◆ **ЗАДАНИЕ A**
Кого, согласно отрывку о разговоре с доктором Ш. в поезде, он выписал к себе три года назад после освобождения?
◆ **ЗАДАНИЕ B**
Продолжите отрывок о разговоре с доктором Ш. в поезде, начав сразу после его последней реплики.

◆ **ПРИВЕДЁННЫЙ ОТРЫВОК**
Имя ближайшего друга Филиппа по их былым беспутствам мне было хорошо известно.
– Вот вы какая! – с любопытством разглядывал он меня.
– Вот вы какой!
Заочно я его не жаловала. Теперь увидела неглупого, дружелюбно настроенного человека. Доктор Ш. предложил перейти в свободное купе полупустого вагона, чтобы никто не мешал поговорить. С каким-то тоскливым испугом я слушала, как три года назад после освобождения он выписал сюда семью – жену и дочь. «А люблю другую женщину. К ней сейчас и еду. Только с нею и счастлив. Жене признаться не смогу. Она десять лет ждала моего выхода. Как справлюсь со всем этим, не знаю». Я надеялась, что с такой же откровенностью он скажет что-нибудь и о Филиппе. Но он отвлёкся. Приник к оконному стеклу и долго смотрел в темноту. Молчал. Потом сказал:
– Вам эти скелеты зон и бараков вдоль дороги мало что говорят… А я здесь начинал свою отсидку. Всех помню. Лежат здесь в свалочных ямах. Без могил, без крестов. Кого дожрал голод и вши, кого болезни.
Доктор стал расспрашивать: есть ли у меня родные? Куда думаю устраиваться на работу? Перед тем как проститься, он, не то желая ободрить, не то прояснить что-то, сказал:
– Хотел бы я вам чем-нибудь помочь. Вам треба быть сильной. Много закавык вокруг. У Филиппа юристы днюют и ночуют.

◆ **ПОКАЗАННЫЕ ЗАПИСИ**
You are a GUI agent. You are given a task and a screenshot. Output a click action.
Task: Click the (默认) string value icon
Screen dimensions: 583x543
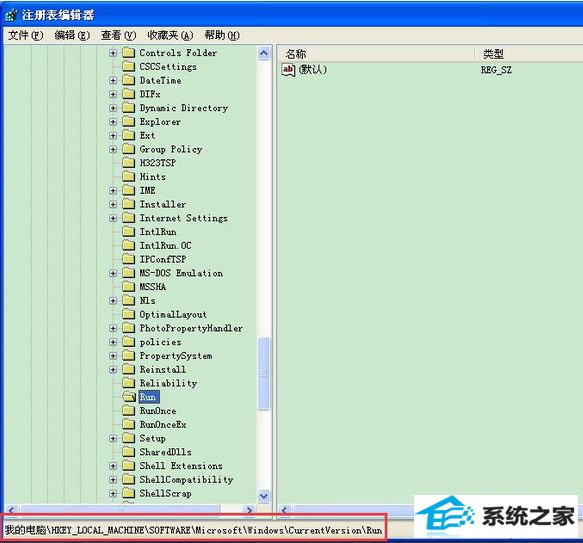(288, 70)
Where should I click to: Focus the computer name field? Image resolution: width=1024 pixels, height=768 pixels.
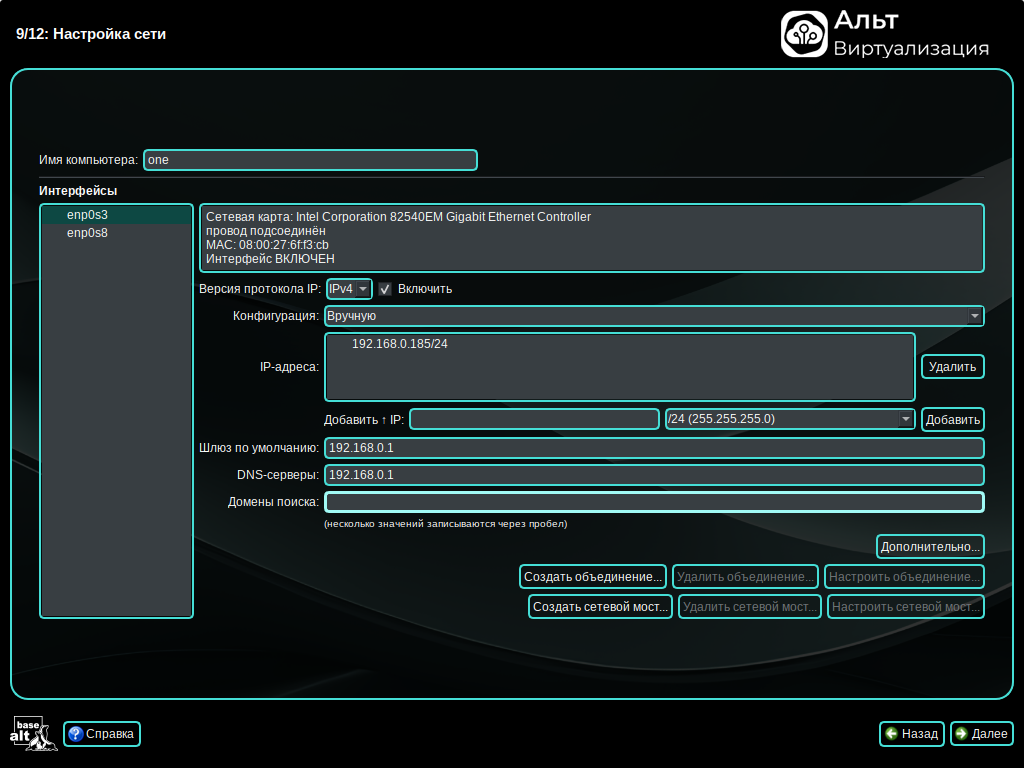pos(310,160)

◆ **ОТВЕТ A**
Жену и дочь.

◆ **ОТВЕТ B**
В оброненной фразе насчёт юристов не было ничего неожиданного, и всё-таки она как-то скверно застряла в сознании. Недружелюбие труппы из-за моих частых отлучек, бездомность, маловероятное устройство на другую работу, пять предстоящих лет Колиного заключения, то, что мне некуда и не на что взять сына, мысль о суде – всё это доводило меня до безумия. Одолеть это казалось невозможным. Я больше не хотела жить.
В минуту такого крайнего упадка сил и воли, по дороге в Княжпогост, решила в последний раз повидать Колю. ТЭК опять выступал в той же Ижме. Неправдоподобно, но на мой стук в дверь тэковского вагона выглянул сам Колюшка. Он был болен. В вагоне находился один.
– Что? Почему завязано горло? Ангина? Почему ничего об этом не написал?
– Что ты так разволновалась? Просто вспухли железы. Пройдёт!
Я заставила снять повязку. Опухоль! Вид её был равносилен удару. Я зашлась в истерике:
– Нет! Нет! Нет!
– Ничего не болит! – успокаивал Коля. – Посмотри: завязываю горло двумя галстуками, как бантом, и выхожу на сцену. Вот так. Никто ничего не замечает.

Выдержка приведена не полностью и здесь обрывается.